Newborns bring great joy, but they require a lot of attention and it’s easy for a new mother to neglect their own needs.
“They might not make appointments for themselves with their own doctor or dentist, and this can lead them to get behind in their preventive care,” Dr. Deakin says. “It’s important not to put off routine appointments and find time for things that bring you happiness.”
Dr. Deakin tries to motivate and educate new mothers on ways to incorporate wellness practices into their new families. “It is not uncommon for new parents to lose their way in their new pace of life, and we aim to guide them back. Many studies have shown the correlation of a woman’s health to the health of their entire family.”
Women who aren’t eating the color spectrum of fruits and vegetables, whole grains, fish and healthy fats to support their healing — particularly nursing mothers — can be at risk for vitamin deficiencies or anemia. Not maintaining a healthy weight and a lack of exercise or sleep could put them at risk of obesity, anxiety or depression.
In addition to healthy eating, getting a head start on physical fitness as soon as your doctor gives you the okay will help keep you on the right track for prevention of chronic disease.
“By leading a balanced lifestyle, not only are you being a good role model for your children, you will have more energy to get through the day,” says Dr. Deakin. “The ‘feel-good’ endorphins that come from exercise help our body’s hormone responses to stress, and help new moms rebound faster from that occasional sleepless night.”
Dr. Deakin notes that even healthy mothers who are trying to take care of themselves can be at risk for postpartum depression and anxiety.
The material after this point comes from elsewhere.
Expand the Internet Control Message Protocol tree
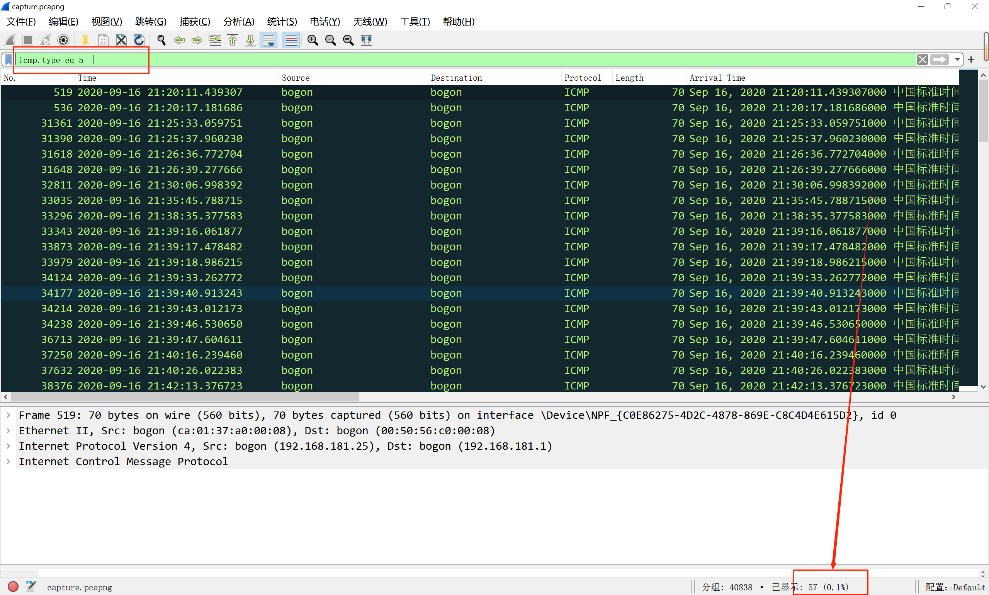 pyautogui.click(x=8, y=461)

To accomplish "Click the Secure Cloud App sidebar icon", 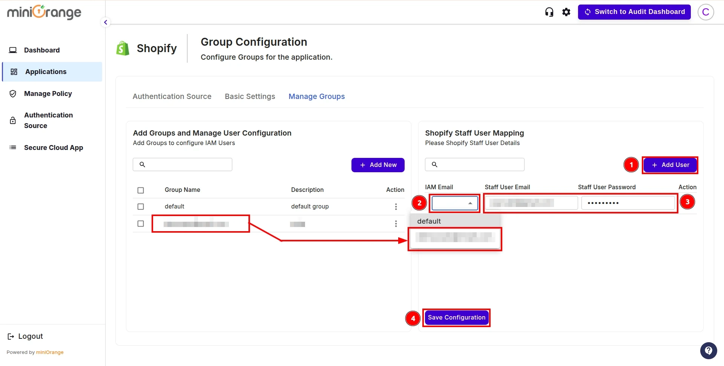I will click(x=13, y=147).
Remember, there’s no shame in reaching out to your doctor for help with your mental health.
“Many new moms struggle silently with symptoms of anxiety or depression postpartum and this is not necessary,” says Dr. Deakin. “Speaking to your providers, social supports, trusted close friends and family can often help women cope or find solutions to their stressors. It often takes a community to raise a child and we often forget this in an effort to avoid vulnerability.”
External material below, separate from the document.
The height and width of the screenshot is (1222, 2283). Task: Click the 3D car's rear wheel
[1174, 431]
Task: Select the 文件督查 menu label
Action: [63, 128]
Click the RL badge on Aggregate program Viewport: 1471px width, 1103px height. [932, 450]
With the hectic schedule of having a baby to take care of, it may be hard to know where to start when it comes to making healthy choices. Try taking these “baby steps.”
Exercise has been linked to better mental health. Go for a walk or do yoga with your child. You can transition to jogging with a stroller when your child is 7 months and can hold their head up steadily.
San Diego is full of trails, sidewalks, and studios. If you enjoyed running before your baby, be sure to take it slow and discuss when it is safe with your provider.
There are many local exercise groups that are designed for moms. They offer healthy camaraderie of supportive women and other new mothers.
Join a gym with on-site childcare. Many fitness clubs and yoga studios offer childcare on site that will take babies six weeks and older.
If your baby is fussy and you are unable to soothe them, try taking the opportunity to go outside for a walk. Sometimes just buckling a crying baby into the stroller and pushing them on a bumpy road will help calm them. The fresh air will also do wonders for reducing mom’s stress.
Eat the rainbow means choosing a variety of different colored-whole foods throughout the day and week. So, stock your refrigerator with pre-packed healthy fruits and vegetables, such as almond butter spread on sliced apples, baby carrots dipped in hummus and frozen grapes.
Look for simple recipes, plan and shop for your meals at the start of each week. When you have a plan and the necessary ingredients, you’ll be less likely to give in to quick fixes like fast food at dinner time.
It may be hard to accept help from partners, friends and family, but it can do wonders for a new mom. Let someone else clean your kitchen or watch the baby for an hour while you take a nap, run errands or go for a jog. Even a little reprieve can help calm the mind and relieve stress as well as build balanced relationships.